Camillus Costanzo SJ (Bovalino Superiore, 1571 – Hirado, Japan 15 September 1622) was an Italian soldier, law student and Jesuit missionary in Japan.  When he was burned alive in 1622, he became a Roman Catholic martyr.

Missionary

The Jesuit Order sent Father Costanzo to China; but the Portuguese prevented his entrance into that country.

Instead, he went to Japan.

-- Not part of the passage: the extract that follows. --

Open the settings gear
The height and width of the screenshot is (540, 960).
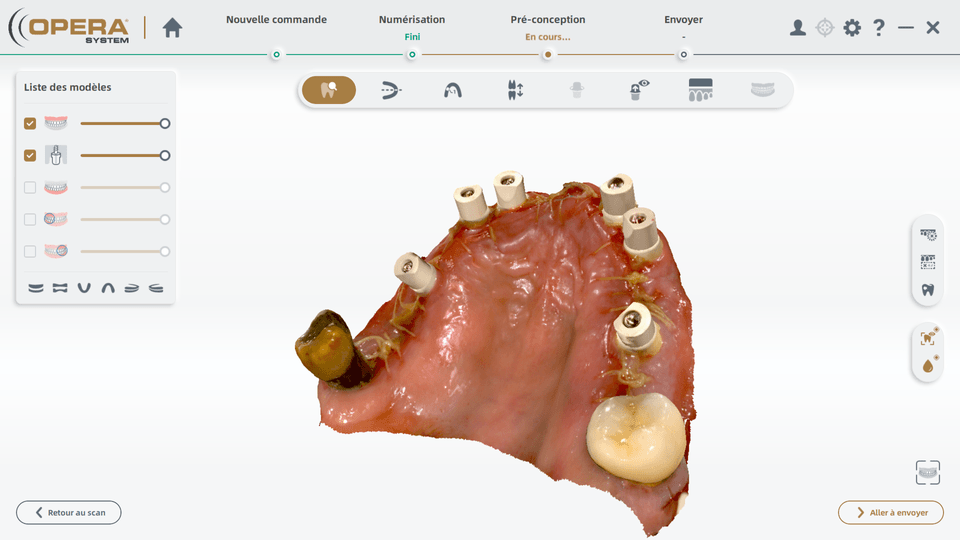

He learned the Japanese language quickly; and he successfully encouraged converts in the region near the city of Sakai.

When all missionaries were banished from Japan, he went to Macau.

Despite the dangers involved in ignoring the Tokugawa shogunate's exclusionary laws (sakoku), he returned in 1621.  Disguised as a soldier, he managed to elude capture until April 24, 1622 when he was arrested on the island of Hirado off the western coast of Kyushu.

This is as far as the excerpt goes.